Roberto Andrade (October 26, 1850–October 31, 1938), intellectual and political activist, is most famous for committing an act of murder. Along with fellow conspirators Manuel Cornejo Astorga, Abelardo Moncayo, Manuel Polanco, Gregorio Campuzano, and Faustino Rayo, Andrade participated in the assassination of Ecuadorian leader Gabriel García Moreno, on August 6, 1875, in the Ecuadorian capital of Quito. After Rayo struck García Moreno across the head with a machete, Moncayo, Cornejo, and Andrade shot the fallen president at close range.

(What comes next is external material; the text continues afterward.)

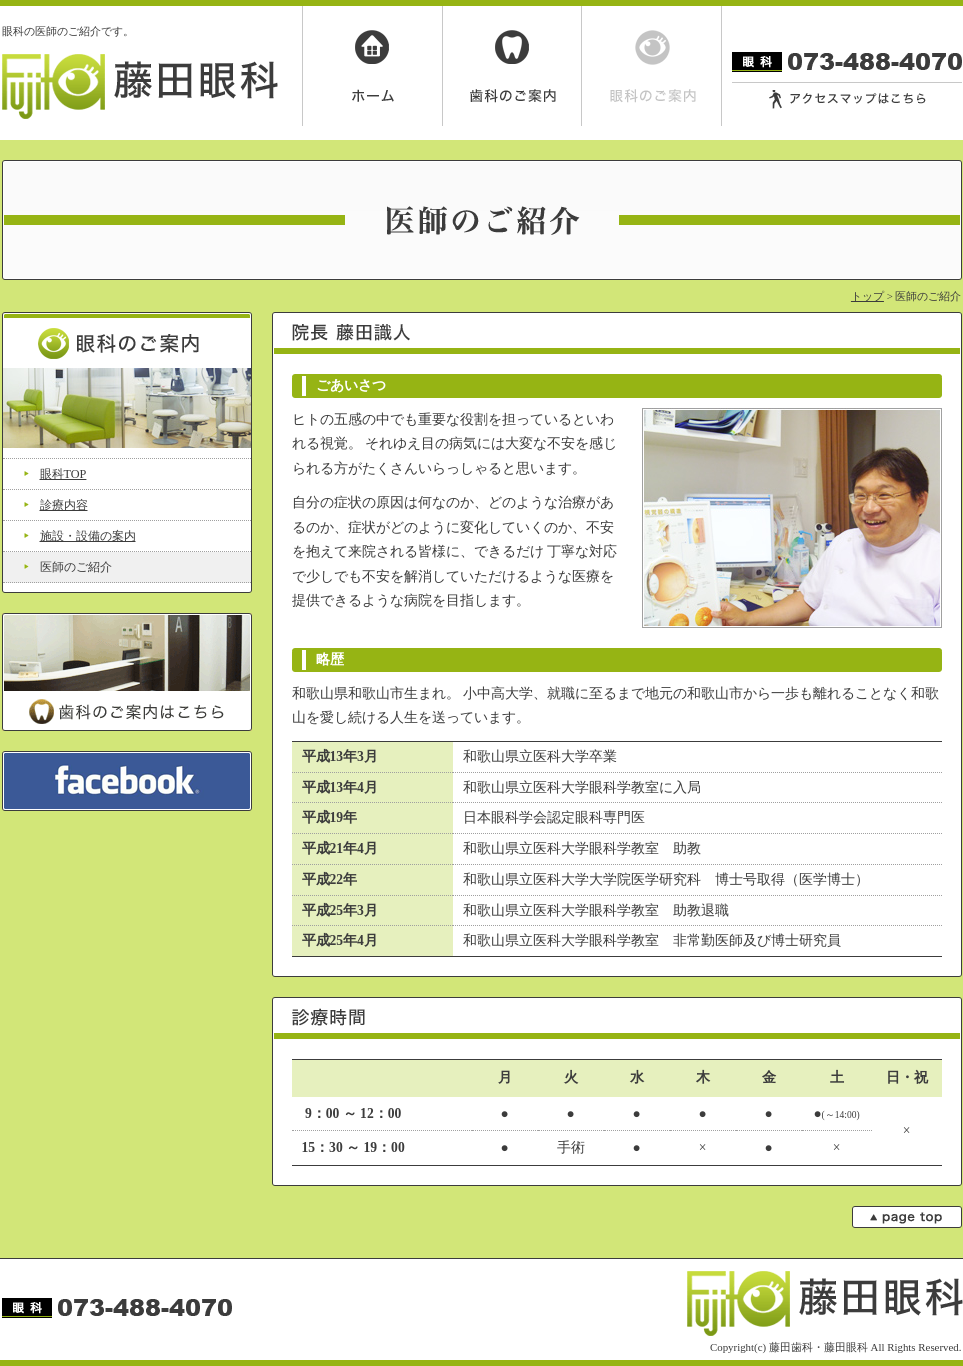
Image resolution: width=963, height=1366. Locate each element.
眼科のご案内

The assassination grew out of broader liberal disaffection with the conservative García Moreno dictatorship (1860–1875). Particularly influential was author and liberal critic Juan Montalvo, who actively encouraged violent opposition to García Moreno. The youthful Andrade was profoundly affected by Montalvo's writings, especially his La dictadura perpetua (The perpetual dictatorship). After the assassination Montalvo reportedly proclaimed, "my pen killed him."

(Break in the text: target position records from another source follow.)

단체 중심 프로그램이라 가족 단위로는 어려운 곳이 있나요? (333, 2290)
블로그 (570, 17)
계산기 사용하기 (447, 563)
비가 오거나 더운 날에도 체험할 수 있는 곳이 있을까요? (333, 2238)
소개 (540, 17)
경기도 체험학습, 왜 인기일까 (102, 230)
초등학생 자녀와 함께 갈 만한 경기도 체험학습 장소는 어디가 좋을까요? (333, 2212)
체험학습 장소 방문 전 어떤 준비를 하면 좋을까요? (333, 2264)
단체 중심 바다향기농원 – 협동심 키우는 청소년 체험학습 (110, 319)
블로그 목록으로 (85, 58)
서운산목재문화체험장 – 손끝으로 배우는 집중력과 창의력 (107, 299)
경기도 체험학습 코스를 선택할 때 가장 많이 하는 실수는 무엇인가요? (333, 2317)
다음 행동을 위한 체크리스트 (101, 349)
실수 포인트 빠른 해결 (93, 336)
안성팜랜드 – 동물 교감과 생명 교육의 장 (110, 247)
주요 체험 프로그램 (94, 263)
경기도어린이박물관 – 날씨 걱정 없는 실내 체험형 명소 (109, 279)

Fleeing prosecution, Andrade spent more than two decades in self imposed exile. When he returned in 1894 he was arrested, tried, and convicted, but was released after the successful 1895 liberal revolt. He devoted much of his subsequent career to writing, serving as a deeply partisan advocate for liberal causes. Andrade produced a multi-volume Historia del Ecuador, which was published in Guayaquil in the 1930s in sixty-two pamphlets, or entregas. The more than two thousand pages of prose consisted exclusively of vituperative attacks on García Moreno and paeans to all things liberal. The work has no value as a study of history. As one reviewer, Richard Pattee, writing in the Hispanic American Historical Review in 1938 put it, Andrade's Historia del Ecuador was "a distorted history, marred by unbelievable reliance on flimsy evidence; gross manipulation of the facts, and often the most unreasonable conclusions…. The cause of historical scholarship," Pattee said, "[was] injured" by its publication (pp. 90-91).

See alsoGarcía Moreno, Gabriel; Montalvo, Juan.

BIBLIOGRAPHY

Pattee, Richard. Review of Roberto Andrade, Historia del Ecuador, in Hispanic American Historical Review 18:1 (February 1938): 90-91.

Spindler, Frank MacDonald. Nineteenth Century Ecuador: An Historical Introduction. Fairfax, VA: George Mason University Press, 1987.